— BEGIN Records for the task —

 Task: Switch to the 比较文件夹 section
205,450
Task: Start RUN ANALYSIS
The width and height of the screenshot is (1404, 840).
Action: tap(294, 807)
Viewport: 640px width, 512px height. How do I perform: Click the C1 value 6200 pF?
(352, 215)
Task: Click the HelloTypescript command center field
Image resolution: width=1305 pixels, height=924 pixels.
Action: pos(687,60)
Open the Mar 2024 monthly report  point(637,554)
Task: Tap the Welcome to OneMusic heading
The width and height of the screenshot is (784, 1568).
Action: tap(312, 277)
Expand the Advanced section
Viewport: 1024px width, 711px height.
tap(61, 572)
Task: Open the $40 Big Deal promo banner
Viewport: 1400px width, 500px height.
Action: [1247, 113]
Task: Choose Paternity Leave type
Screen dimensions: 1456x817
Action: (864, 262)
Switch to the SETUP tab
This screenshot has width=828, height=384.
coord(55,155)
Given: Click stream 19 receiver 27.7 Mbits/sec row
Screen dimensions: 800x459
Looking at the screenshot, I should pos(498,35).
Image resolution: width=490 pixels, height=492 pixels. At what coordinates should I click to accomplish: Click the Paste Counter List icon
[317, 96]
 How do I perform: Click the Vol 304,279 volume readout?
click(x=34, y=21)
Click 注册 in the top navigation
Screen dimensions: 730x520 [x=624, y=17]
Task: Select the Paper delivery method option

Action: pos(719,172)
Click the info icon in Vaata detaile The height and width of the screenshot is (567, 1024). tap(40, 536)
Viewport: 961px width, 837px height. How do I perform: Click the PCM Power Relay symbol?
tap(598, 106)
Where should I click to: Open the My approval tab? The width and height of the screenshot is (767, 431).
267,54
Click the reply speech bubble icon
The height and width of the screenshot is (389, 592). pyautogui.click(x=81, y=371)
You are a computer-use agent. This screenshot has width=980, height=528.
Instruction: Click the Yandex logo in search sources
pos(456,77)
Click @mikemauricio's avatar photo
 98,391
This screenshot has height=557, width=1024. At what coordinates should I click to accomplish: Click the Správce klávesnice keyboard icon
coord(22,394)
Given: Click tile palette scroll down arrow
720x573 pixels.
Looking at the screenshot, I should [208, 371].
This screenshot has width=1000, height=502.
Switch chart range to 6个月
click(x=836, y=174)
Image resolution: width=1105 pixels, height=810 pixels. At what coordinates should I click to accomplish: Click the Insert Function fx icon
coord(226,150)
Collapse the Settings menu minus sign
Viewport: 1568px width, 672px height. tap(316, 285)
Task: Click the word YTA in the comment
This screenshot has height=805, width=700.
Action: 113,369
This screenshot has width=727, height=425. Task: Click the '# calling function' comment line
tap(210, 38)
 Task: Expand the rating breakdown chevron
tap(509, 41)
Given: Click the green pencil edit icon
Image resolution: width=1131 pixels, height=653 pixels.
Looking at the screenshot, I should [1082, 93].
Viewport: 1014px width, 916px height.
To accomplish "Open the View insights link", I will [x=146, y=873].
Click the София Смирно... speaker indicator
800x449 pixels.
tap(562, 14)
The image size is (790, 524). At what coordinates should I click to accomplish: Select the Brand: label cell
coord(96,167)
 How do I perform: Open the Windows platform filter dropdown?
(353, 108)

— END Records for the task —

Goal — Can you copy every one of the items above word for word, in the same order and with nothing left out?

Solution —
 Task: Switch to the 比较文件夹 section
205,450
Task: Start RUN ANALYSIS
The width and height of the screenshot is (1404, 840).
Action: tap(294, 807)
Viewport: 640px width, 512px height. How do I perform: Click the C1 value 6200 pF?
(352, 215)
Task: Click the HelloTypescript command center field
Image resolution: width=1305 pixels, height=924 pixels.
Action: pos(687,60)
Open the Mar 2024 monthly report  point(637,554)
Task: Tap the Welcome to OneMusic heading
The width and height of the screenshot is (784, 1568).
Action: tap(312, 277)
Expand the Advanced section
Viewport: 1024px width, 711px height.
tap(61, 572)
Task: Open the $40 Big Deal promo banner
Viewport: 1400px width, 500px height.
Action: [1247, 113]
Task: Choose Paternity Leave type
Screen dimensions: 1456x817
Action: (864, 262)
Switch to the SETUP tab
This screenshot has width=828, height=384.
coord(55,155)
Given: Click stream 19 receiver 27.7 Mbits/sec row
Screen dimensions: 800x459
Looking at the screenshot, I should pos(498,35).
Image resolution: width=490 pixels, height=492 pixels. At what coordinates should I click to accomplish: Click the Paste Counter List icon
[317, 96]
 How do I perform: Click the Vol 304,279 volume readout?
click(x=34, y=21)
Click 注册 in the top navigation
Screen dimensions: 730x520 [x=624, y=17]
Task: Select the Paper delivery method option

Action: pos(719,172)
Click the info icon in Vaata detaile The height and width of the screenshot is (567, 1024). tap(40, 536)
Viewport: 961px width, 837px height. How do I perform: Click the PCM Power Relay symbol?
tap(598, 106)
Where should I click to: Open the My approval tab? The width and height of the screenshot is (767, 431).
267,54
Click the reply speech bubble icon
The height and width of the screenshot is (389, 592). pyautogui.click(x=81, y=371)
You are a computer-use agent. This screenshot has width=980, height=528.
Instruction: Click the Yandex logo in search sources
pos(456,77)
Click @mikemauricio's avatar photo
 98,391
This screenshot has height=557, width=1024. At what coordinates should I click to accomplish: Click the Správce klávesnice keyboard icon
coord(22,394)
Given: Click tile palette scroll down arrow
720x573 pixels.
Looking at the screenshot, I should [208, 371].
This screenshot has width=1000, height=502.
Switch chart range to 6个月
click(x=836, y=174)
Image resolution: width=1105 pixels, height=810 pixels. At what coordinates should I click to accomplish: Click the Insert Function fx icon
coord(226,150)
Collapse the Settings menu minus sign
Viewport: 1568px width, 672px height. tap(316, 285)
Task: Click the word YTA in the comment
This screenshot has height=805, width=700.
Action: 113,369
This screenshot has width=727, height=425. Task: Click the '# calling function' comment line
tap(210, 38)
 Task: Expand the rating breakdown chevron
tap(509, 41)
Given: Click the green pencil edit icon
Image resolution: width=1131 pixels, height=653 pixels.
Looking at the screenshot, I should [1082, 93].
Viewport: 1014px width, 916px height.
To accomplish "Open the View insights link", I will [x=146, y=873].
Click the София Смирно... speaker indicator
800x449 pixels.
tap(562, 14)
The image size is (790, 524). At what coordinates should I click to accomplish: Select the Brand: label cell
coord(96,167)
 How do I perform: Open the Windows platform filter dropdown?
(353, 108)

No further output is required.